Setibanya di lokasi, Rita Widyasari menjalani prosesi adat Dayak Benua berupa Tepung Tawar sebagai bentuk penghormatan dan penerimaan secara adat.
Dalam prosesi tersebut, ia juga dianugerahi nama adat “Ringeng Ayaakng” oleh masyarakat Dayak Benua yang artinya Seseorang perempuan yang terkenal atau terhormat putri seorang pemimpin.
Usai prosesi adat, Rita disambut dengan tarian tradisional Dayak dan mendapat sambutan antusias dari masyarakat yang hadir.
Rita mengaku terharu atas sambutan yang diberikan masyarakat Dayak Benua kepadanya.
“Saya mendapatkan undangan dari Bapak Kepala Suku Dayak. Alhamdulillah saya bahagia sekali bisa menginjakkan kaki di sini. Beliau baru pertama kali bertemu saya, tetapi sudah mengetahui program-program yang pernah saya jalankan, terutama dalam mendukung industri kreatif seperti yang ada di tempat ini,” ujarnya.
Menurut Rita, selama memimpin Kukar dirinya selalu berupaya mendorong pelaku kerajinan lokal agar mampu dikenal lebih luas hingga tingkat internasional.
“Saya memang selalu berusaha bagaimana kerajinan di Kukar ini dikenal, tidak hanya di Indonesia tetapi juga sampai ke mancanegara. Bahkan para pengrajin di sini pernah tampil di New York,” katanya.

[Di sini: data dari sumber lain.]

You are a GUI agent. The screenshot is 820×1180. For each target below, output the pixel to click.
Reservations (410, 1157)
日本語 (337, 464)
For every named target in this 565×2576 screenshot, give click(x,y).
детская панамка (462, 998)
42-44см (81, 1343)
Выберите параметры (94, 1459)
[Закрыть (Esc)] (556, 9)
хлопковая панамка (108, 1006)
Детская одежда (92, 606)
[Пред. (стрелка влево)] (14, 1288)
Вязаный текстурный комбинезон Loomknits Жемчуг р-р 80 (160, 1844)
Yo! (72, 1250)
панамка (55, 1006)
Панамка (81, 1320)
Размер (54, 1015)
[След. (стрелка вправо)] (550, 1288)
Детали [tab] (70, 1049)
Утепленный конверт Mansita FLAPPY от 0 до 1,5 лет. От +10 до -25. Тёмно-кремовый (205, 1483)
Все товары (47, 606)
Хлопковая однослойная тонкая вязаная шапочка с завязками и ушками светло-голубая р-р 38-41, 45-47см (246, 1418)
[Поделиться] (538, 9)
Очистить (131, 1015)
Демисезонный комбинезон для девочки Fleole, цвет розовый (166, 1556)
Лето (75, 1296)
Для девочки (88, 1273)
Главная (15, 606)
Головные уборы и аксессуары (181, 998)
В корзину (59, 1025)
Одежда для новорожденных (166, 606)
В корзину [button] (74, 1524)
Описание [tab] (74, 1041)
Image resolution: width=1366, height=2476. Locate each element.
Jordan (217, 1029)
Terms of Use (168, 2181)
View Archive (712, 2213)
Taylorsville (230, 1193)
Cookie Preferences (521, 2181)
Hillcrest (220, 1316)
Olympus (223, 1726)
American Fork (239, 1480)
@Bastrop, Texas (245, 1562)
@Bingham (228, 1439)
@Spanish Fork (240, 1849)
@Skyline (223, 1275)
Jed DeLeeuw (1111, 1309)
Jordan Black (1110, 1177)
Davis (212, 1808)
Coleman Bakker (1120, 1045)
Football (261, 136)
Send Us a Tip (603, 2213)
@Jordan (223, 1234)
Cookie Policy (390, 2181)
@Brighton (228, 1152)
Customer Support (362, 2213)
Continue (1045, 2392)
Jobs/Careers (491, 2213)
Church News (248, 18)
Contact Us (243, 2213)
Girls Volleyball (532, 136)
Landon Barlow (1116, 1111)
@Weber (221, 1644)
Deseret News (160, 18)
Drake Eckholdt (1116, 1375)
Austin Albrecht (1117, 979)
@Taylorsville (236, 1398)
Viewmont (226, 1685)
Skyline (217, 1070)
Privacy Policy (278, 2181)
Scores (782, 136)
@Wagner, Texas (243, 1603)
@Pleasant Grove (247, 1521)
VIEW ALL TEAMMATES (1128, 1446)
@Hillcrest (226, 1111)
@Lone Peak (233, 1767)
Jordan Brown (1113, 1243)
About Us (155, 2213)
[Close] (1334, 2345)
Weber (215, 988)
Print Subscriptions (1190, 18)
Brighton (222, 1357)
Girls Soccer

Rita juga menyampaikan rasa syukur atas sambutan masyarakat yang menurutnya masih menunjukkan kasih sayang dan kedekatan emosional yang terjalin selama ini.
“Ternyata mereka bukan hanya mengingat, tetapi masih mencintai. Dan saya memang sangat mencintai mereka. Kami adalah dua pihak yang saling mencintai dan sulit dipisahkan,” tuturnya.
Terkait gelar adat yang diterimanya, Rita mengaku sangat menghargai penghormatan tersebut.
“Saya mengucapkan terima kasih kepada Bapak Kepala Suku dan seluruh tokoh adat. Nama ini tentu diberikan melalui musyawarah bersama dan menjadi penghormatan yang sangat berarti bagi saya,” ungkapnya.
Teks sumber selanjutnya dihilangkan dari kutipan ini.